Segment Start: PAGE EXCERPT
Interferon Response in Hepatitis C Virus-Infected Hepatocytes: Issues to Consider in the Era of Direct-Acting Antivirals

Abstract

When interferons (IFNs) bind to their receptors, they upregulate numerous IFN-stimulated genes (ISGs) with antiviral and immune regulatory activities. Hepatitis C virus (HCV) is a single-stranded, positive-sense RNA virus that affects over 71 million people in the global population. Hepatocytes infected with HCV produce types I and III IFNs. These endogenous IFNs upregulate a set of ISGs that negatively impact the outcome of pegylated IFN-α and ribavirin treatments, which were previously used to treat HCV. In addition, the IFNL4 genotype was the primary polymorphism responsible for a suboptimal treatment response to pegylated IFN-α and ribavirin. However, recently developed direct-acting antivirals have demonstrated a high rate of sustained virological response without pegylated IFN-α. Herein, we review recent studies on types I and III IFN responses to in HCV-infected hepatocytes. In particular, we focused on open issues related to IFN responses in the direct-acting antiviral era.
Segment End: PAGE EXCERPT
*EXERCISE INSTRUCTIONS*:
A. Decide whether each statement below agrees with the abstract on interferon responses in HCV-infected hepatocytes. Answer yes or no for each and quote the words from the abstract that settle it.
(i) Hepatitis C virus affects more than 71 million people worldwide.
(ii) Hepatocytes infected with HCV produce only type I IFNs.
(iii) Direct-acting antivirals need pegylated IFN-α to reach a high rate of sustained virological response.
B. Carry on the abstract on interferon responses in HCV-infected hepatocytes, starting after its final sentence.
Segment Start: DATASET RECORDS
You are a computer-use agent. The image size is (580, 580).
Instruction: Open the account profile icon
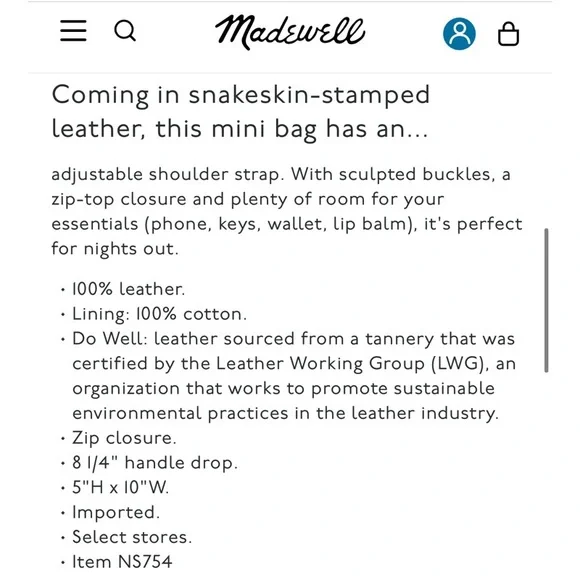(x=459, y=34)
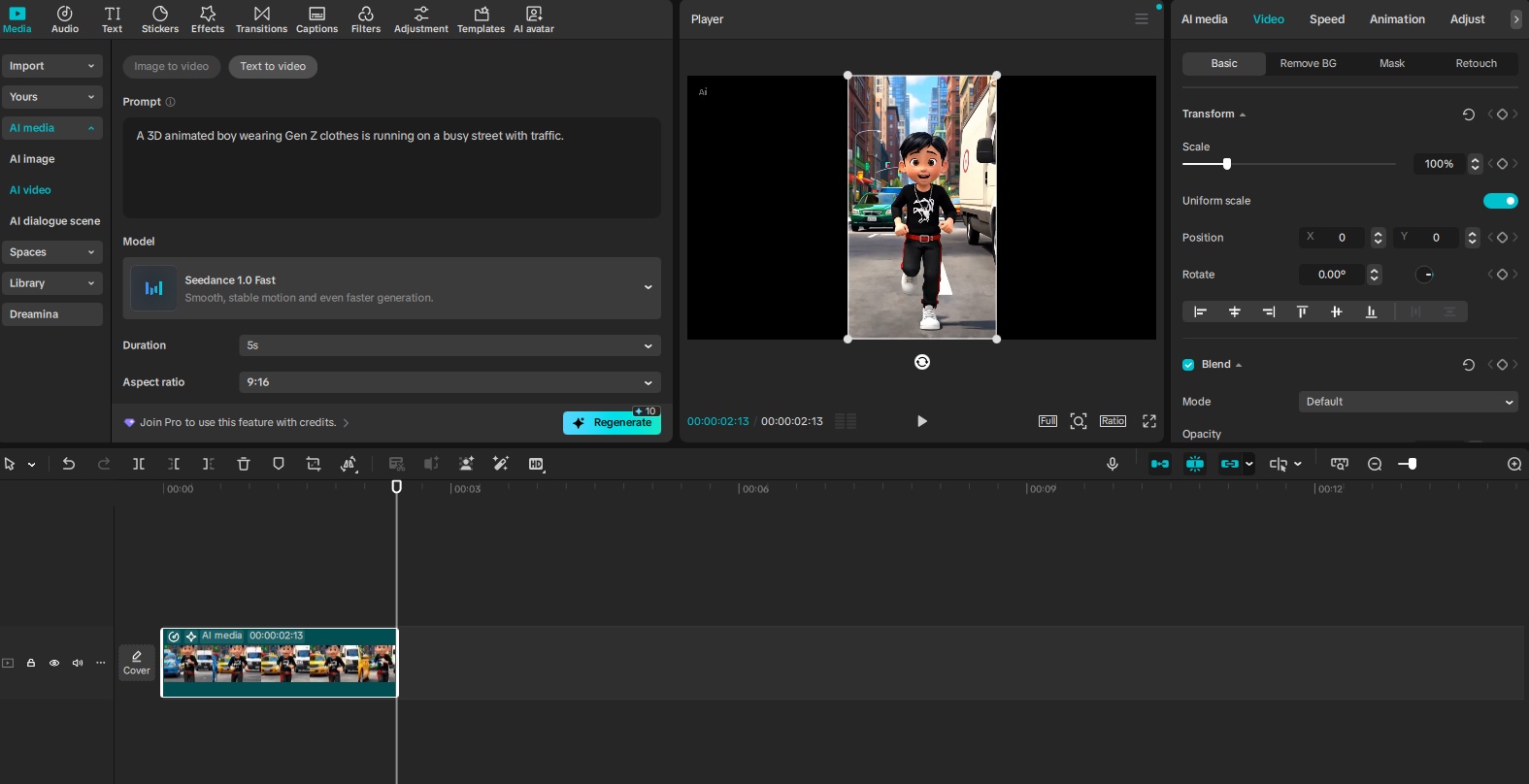Image resolution: width=1529 pixels, height=784 pixels.
Task: Uncheck the Blend checkbox
Action: [1188, 365]
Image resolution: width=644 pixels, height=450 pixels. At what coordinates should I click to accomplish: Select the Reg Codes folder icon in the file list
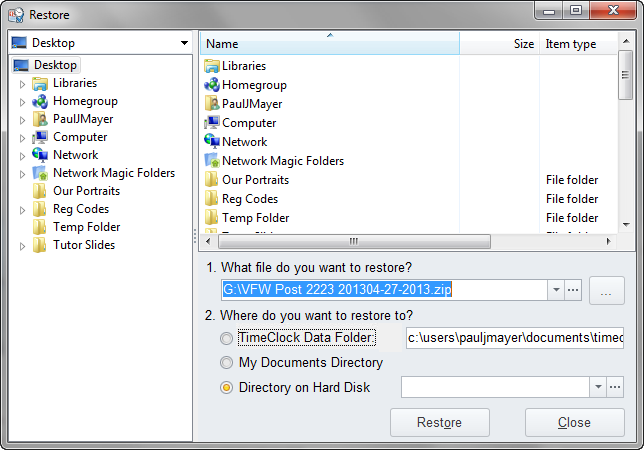[x=212, y=199]
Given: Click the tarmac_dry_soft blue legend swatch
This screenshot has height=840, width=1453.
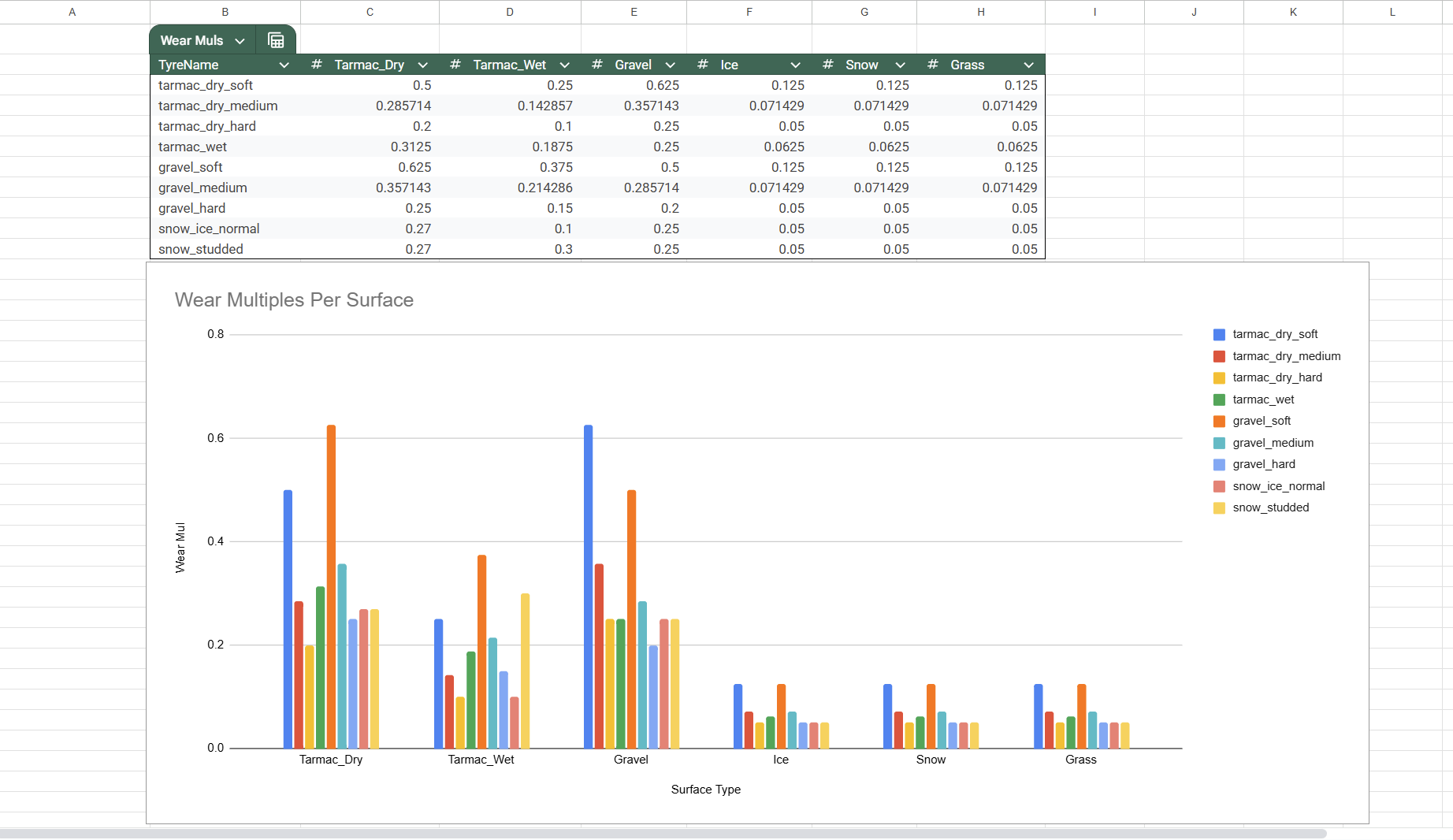Looking at the screenshot, I should [x=1219, y=335].
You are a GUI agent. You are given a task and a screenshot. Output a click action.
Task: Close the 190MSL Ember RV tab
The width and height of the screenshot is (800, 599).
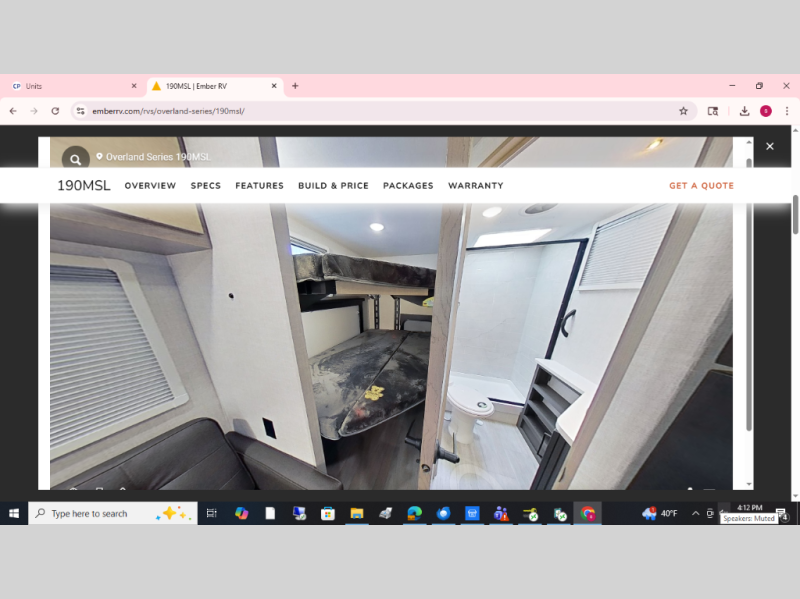pos(274,86)
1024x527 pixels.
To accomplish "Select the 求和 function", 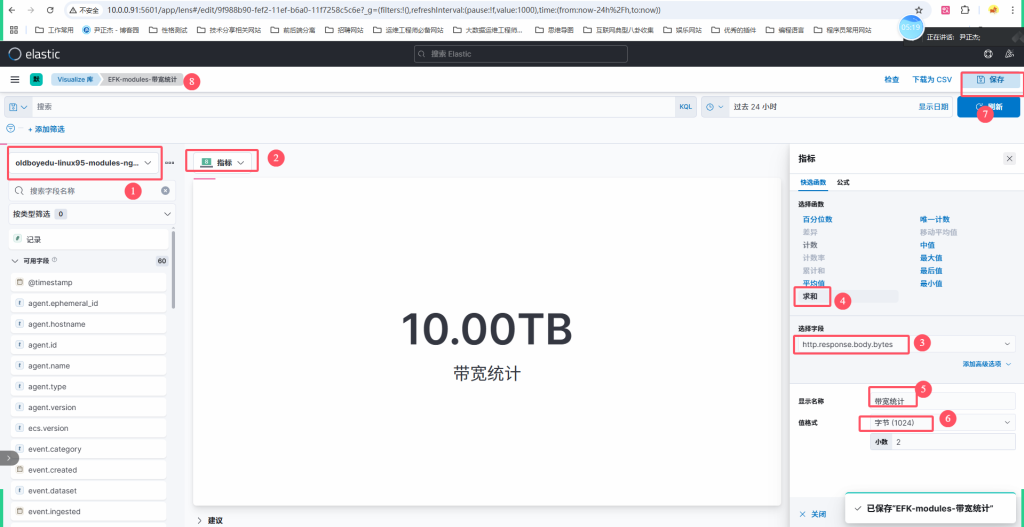I will (x=811, y=297).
Segment End: DATASET RECORDS
*ANSWERS TO THIS EXERCISE*:
A.
(i) Yes: "affects over 71 million people in the global population"
(ii) No: "Hepatocytes infected with HCV produce types I and III IFNs."
(iii) No: "have demonstrated a high rate of sustained virological response without pegylated IFN-α"

B.
Keywords: direct-acting antivirals; hepatitis C virus; innate immunity; interferon.

Figure 1

Induction of types I and III interferons (IFNs) in hepatitis C virus (HCV)-infected hepatocytes. After HCV enters hepatocytes, double-stranded RNA intermediates are recognized preferentially by MDA5 in the cytoplasm and by TLR3 in the endosome. LGP2 contributes to the efficacy of MDA5 in recognizing HCV RNA. HCV-induced lncRNA ITPRIP-1 stimulates the oligomerization and activation of MDA5. When MDA-5 binds to MAVS, they activate downstream NF-κB and IRF3 pathways, which lead to the induction of IFN-β, IFN-λs, and other pro-inflammatory cytokines. HCV NS3/4A protease (pictured as scissors) cleaves MAVS and partially disrupts the associated signaling. HCV NS3/4A protease also cleaves IMPβ1, which transports NF-κB from the cytoplasm to the nucleus. HCV NS4B activates caspase 8, which degrades TRIF and hampers the signal transduction from TLR3. NS4B also targets STING and blocks IRF3 phosphorylation. Despite these evasive HCV strategies, a considerable amount of IFNs are produced. Pointed arrows indicate activation; Blocked arrows indicate inhibition. IKKε: IkB kinase-ε.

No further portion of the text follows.